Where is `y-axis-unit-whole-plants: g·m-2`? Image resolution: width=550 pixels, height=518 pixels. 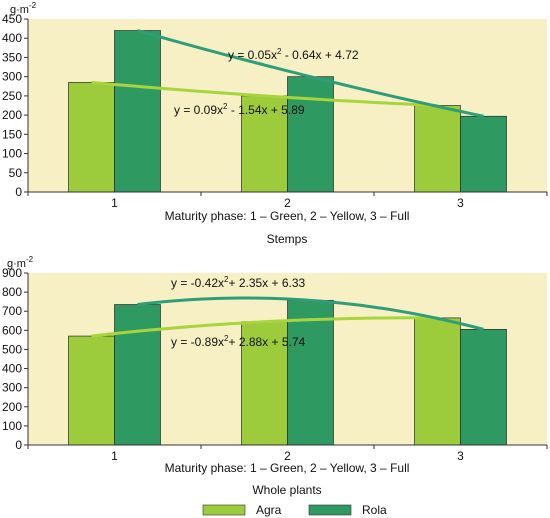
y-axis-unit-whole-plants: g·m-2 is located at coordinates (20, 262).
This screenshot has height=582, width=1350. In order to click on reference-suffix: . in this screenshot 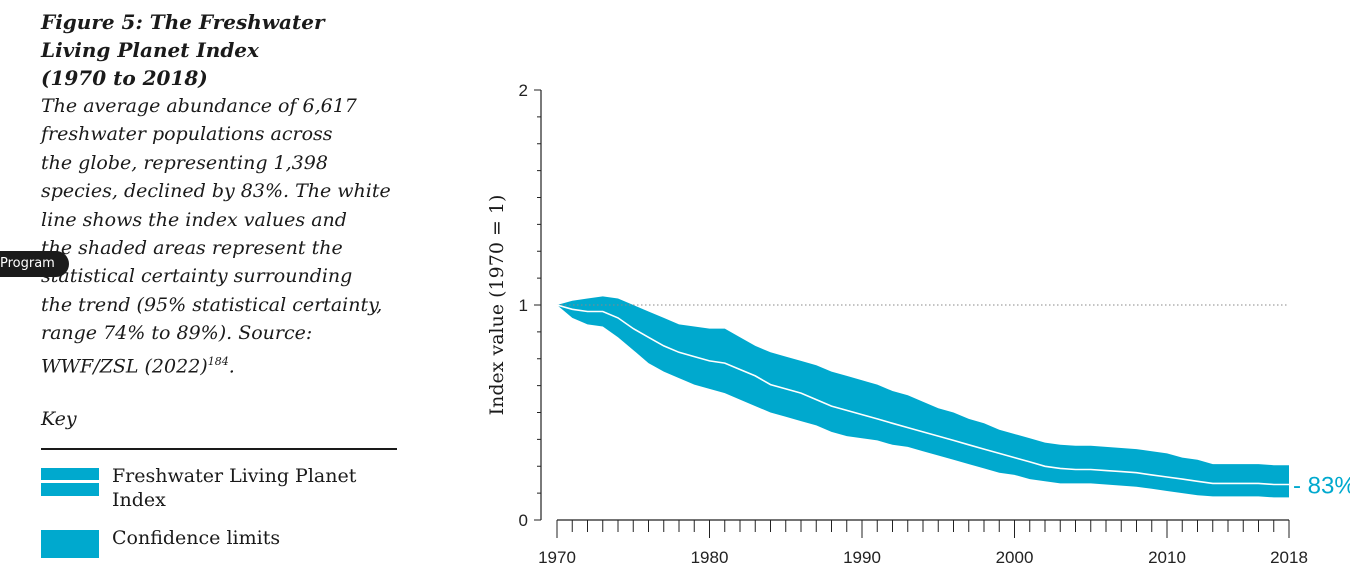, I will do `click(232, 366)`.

* * *

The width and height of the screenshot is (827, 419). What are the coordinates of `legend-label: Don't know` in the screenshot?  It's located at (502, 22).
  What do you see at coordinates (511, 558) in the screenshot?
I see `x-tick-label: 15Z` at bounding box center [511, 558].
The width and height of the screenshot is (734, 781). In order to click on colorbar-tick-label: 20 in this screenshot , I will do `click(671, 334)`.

- EXERCISE: Retype the records from the line with "What do you" to the line with "The width and height of the screenshot is (734, 781).", including both of those lines.

- REPLY TO THE EXERCISE:
  What do you see at coordinates (511, 558) in the screenshot?
I see `x-tick-label: 15Z` at bounding box center [511, 558].
The width and height of the screenshot is (734, 781). In order to click on colorbar-tick-label: 20 in this screenshot , I will do `click(671, 334)`.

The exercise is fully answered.